In short, says the regulator:

  • The law prohibits providing or suggesting loans that a borrower cannot afford to repay or could not repay without undue hardship;
  • The law presumes that if in order to repay you will have to sell your place of residence that is undue hardship, however that is a rebuttable presumption;
  • If, even though they won't have the income to continue to pay the loan in the future, e.g. due to retirement, there may be other acceptable ways to repay it, e.g. through using Superannuation pay-out monies or by selling the home and downsizing, (these are the examples given in the Regulatory Guide but they are only examples and there could be other means). If to repay the home loan, the borrower will have to sell up and downsize, it is important that the borrower know and understand that at the time they are taking the loan out.

But Couper-Smith believes age discrimination exists.

 “There’s not enough people talking about it; people are talking about age discrimination and I think this is the monster in the kitchen, but no one is talking about it. Nobody wants ASIC to be unhappy with them…I’ve been lending money for 20 years to people who were over 50 and 99% of the time there were no issues whatsoever. People take responsibility for their own actions and now ASIC wants to tell them what to do.”

“Where it can get messy - and there needs to be some sensitivity around this - is when a husband and wife can only afford the payments on the pension if they’re both there and if one dies, then the other one will have to sell house. So that risk needs to be clearly explained. But if they know what the risks are and they’ve taken that into account, then why is there a problem?”

ASIC says it may simply be an issue of miscommunication.

“It should be noted that ASIC has put out detailed regulatory guidance on these and other obligations under the credit laws to help industry understand the obligations and comply with them. If brokers hear that ASIC has taken a particular position on an issue, the best source of ASIC's views are the regulatory guides which are available on the website. They are there to assist and are much more reliable than rumours and hearsay.”

COMMENTS

  • by LYNNE 28/05/2013 10:58:29 AM

    It isn't just ASIC it is also the individual lenders interpretation of this ridiculous idea!

  • by ozboy 28/05/2013 11:12:22 AM

    “I had a couple come in where the bank had done the wrong thing.
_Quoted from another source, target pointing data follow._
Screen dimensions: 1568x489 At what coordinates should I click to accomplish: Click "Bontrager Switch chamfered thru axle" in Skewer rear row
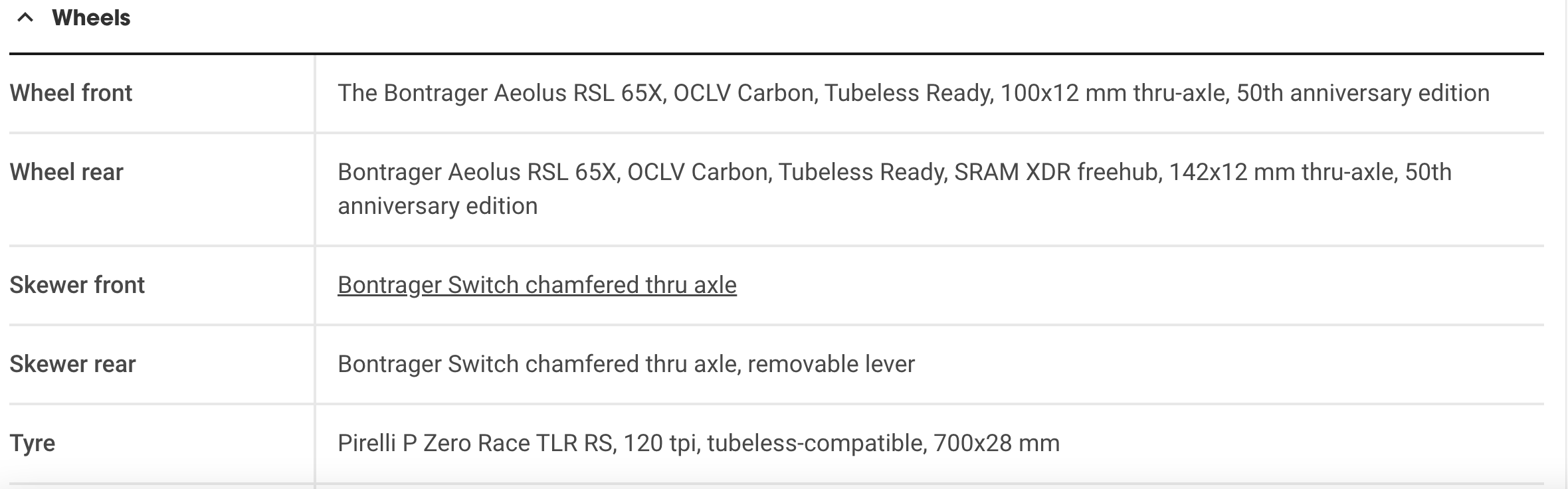(x=538, y=364)
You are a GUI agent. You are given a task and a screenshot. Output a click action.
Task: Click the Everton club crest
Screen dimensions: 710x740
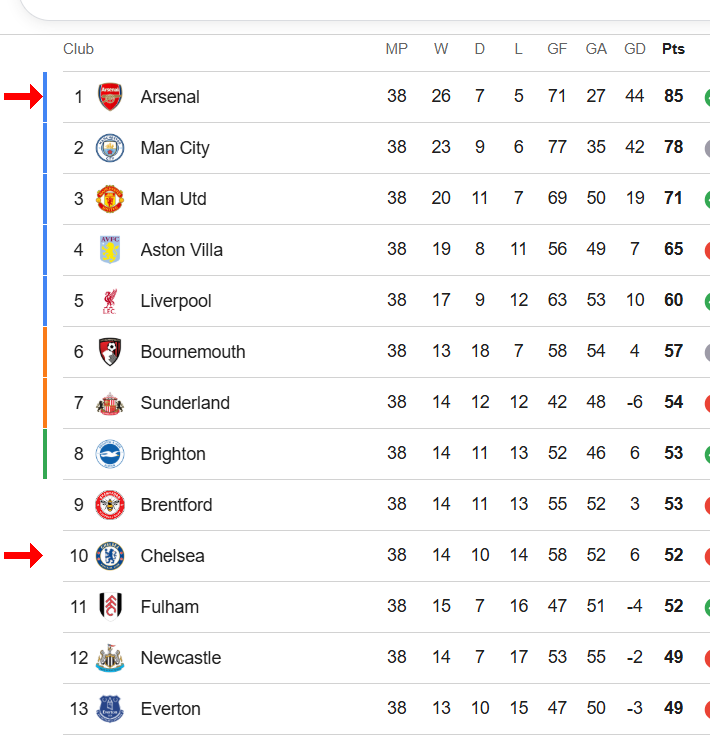[110, 709]
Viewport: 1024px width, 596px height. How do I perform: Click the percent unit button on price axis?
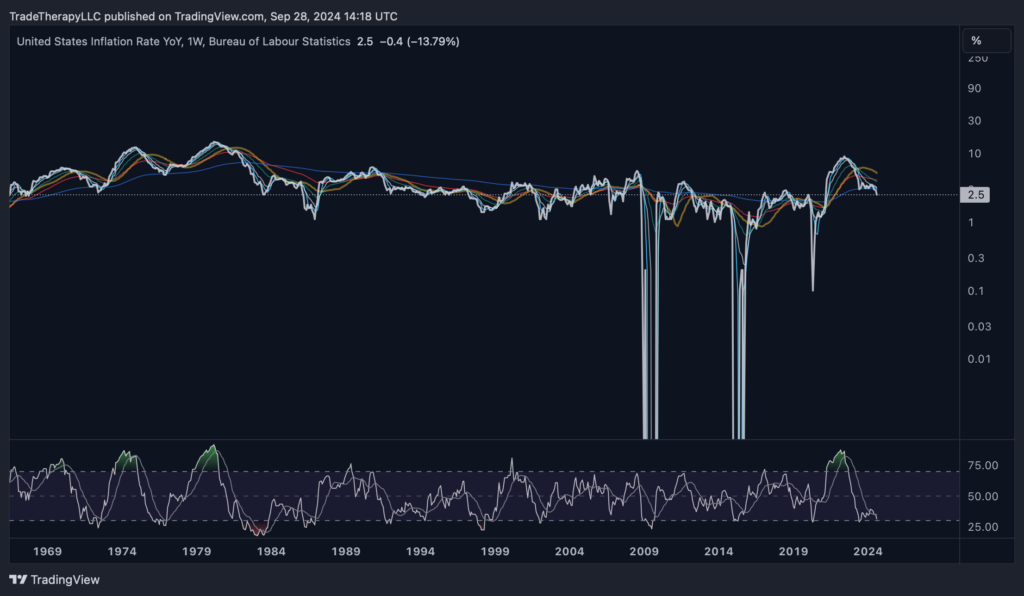coord(976,41)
They were both retired and they wanted to buy a block of land and build a house. So they put all of their assets into that and they bought this block of land. But the people who had financed the block of land didn’t tell them that they can’t finance the house because of their age. So they’ve got a caravan parked on that land now. It’s just not fair.”
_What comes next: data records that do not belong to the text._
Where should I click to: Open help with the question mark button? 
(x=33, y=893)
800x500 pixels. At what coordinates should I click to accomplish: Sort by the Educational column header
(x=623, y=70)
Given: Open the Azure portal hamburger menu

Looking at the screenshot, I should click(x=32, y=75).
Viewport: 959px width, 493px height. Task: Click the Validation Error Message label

    That is against the act. I hope you encouraged the couple to report the lender to ASIC.

  • by BJ 28/05/2013 11:13:41 AM

    Without doubt age discrimination exists and for good reason.
    How can ASIC enforce lending guidelines when there exists significant complexity in relation to longevity risk. There is not one single solution in the Australian market to manage longevity risk and brokers do not understand this area. Lenders do, well certainly at product stage.
    How does a borrower, not in a significantly strong financial position extinguish the debt? Downsize, use their super or some other combination. What about their changing health status etc etc etc. Providing good advice to borrowers over 50 is not just this loan is not unsuitable. Without getting into the provision of advice it is a mine field.
    By the way, ask yourself why it is that borrowers over the age of 50 can obtain finance in jurisdictions such as South Africa, many European countries, the United Kingdom and the United States. Why is it that lenders in these countries will lend and what process and solutions exist.
    Yes of course I know the answer, but I would be delighted if those that complain about the challenges of lending to the over 50’s, work it out and then write another book.